TASK GOAL
Copy out every entry that follows, without a single picture.

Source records
....

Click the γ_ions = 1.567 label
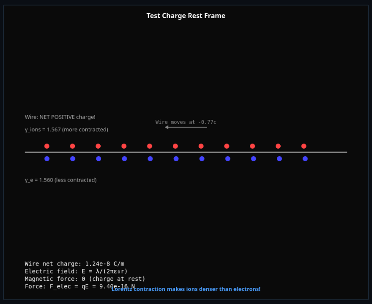This screenshot has height=304, width=372. (66, 130)
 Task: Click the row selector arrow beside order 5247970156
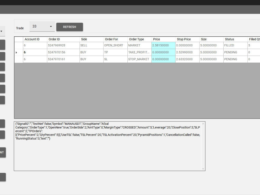click(x=16, y=52)
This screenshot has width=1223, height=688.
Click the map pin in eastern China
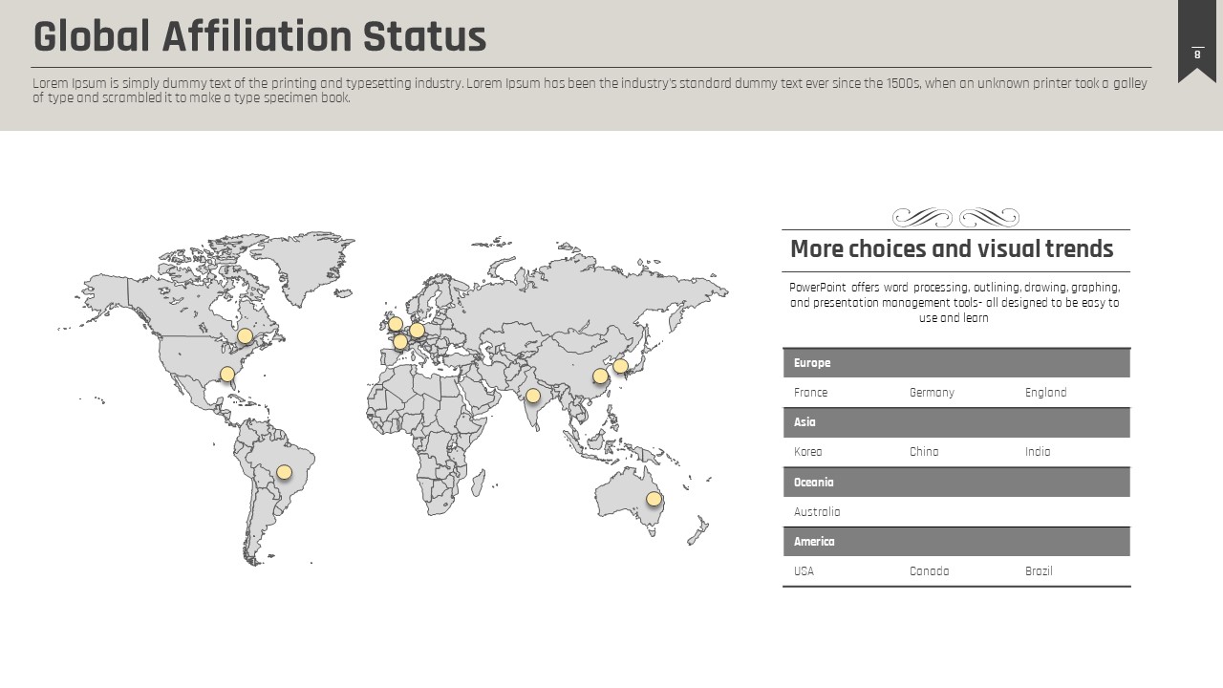click(600, 376)
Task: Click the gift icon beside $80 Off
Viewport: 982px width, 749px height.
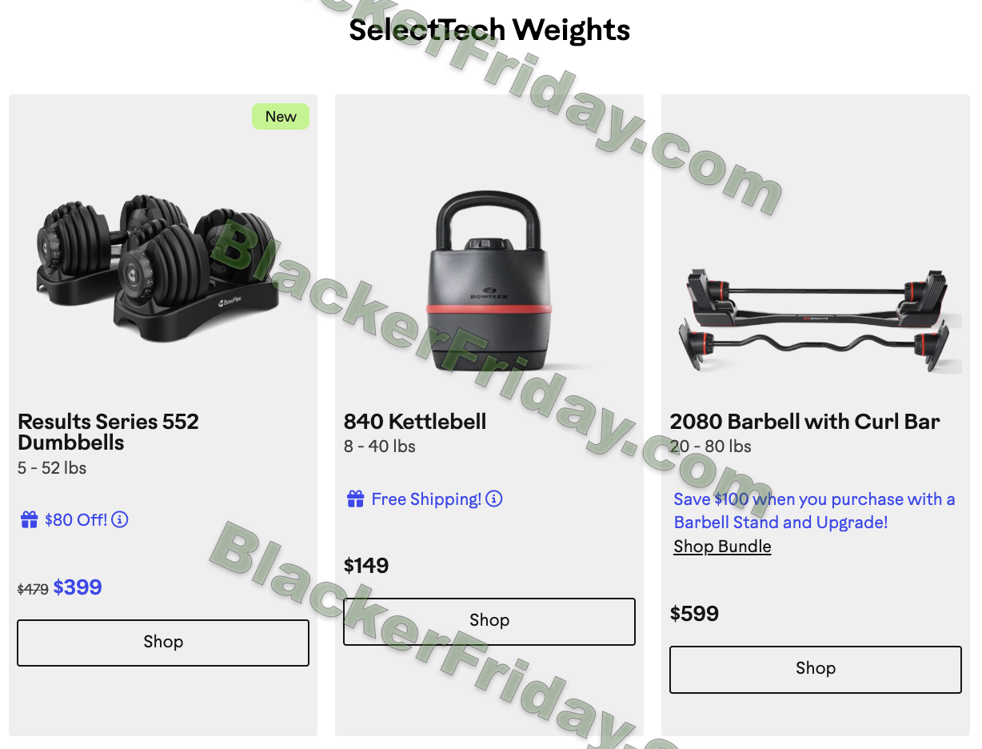Action: [29, 520]
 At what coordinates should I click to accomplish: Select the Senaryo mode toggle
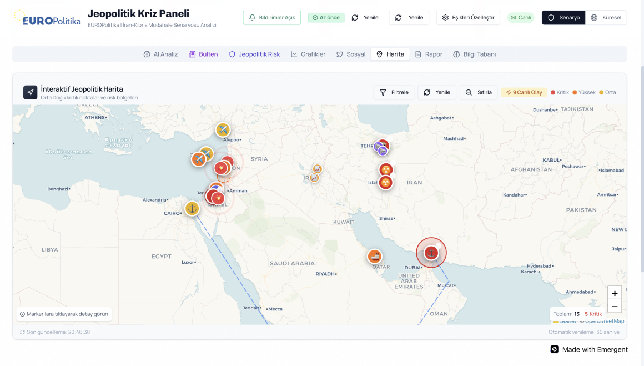[564, 18]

....

SOLUTION TO THIS EXERCISE
Click the γ_ions = 1.567 label
This screenshot has height=304, width=372. (66, 130)
 Task: Click the row selector arrow beside order 5247970156
click(x=16, y=52)
This screenshot has width=1223, height=688.
Click the map pin in eastern China
click(600, 376)
Task: Click the gift icon beside $80 Off
Viewport: 982px width, 749px height.
Action: [29, 520]
 At what coordinates should I click to accomplish: Select the Senaryo mode toggle
[564, 18]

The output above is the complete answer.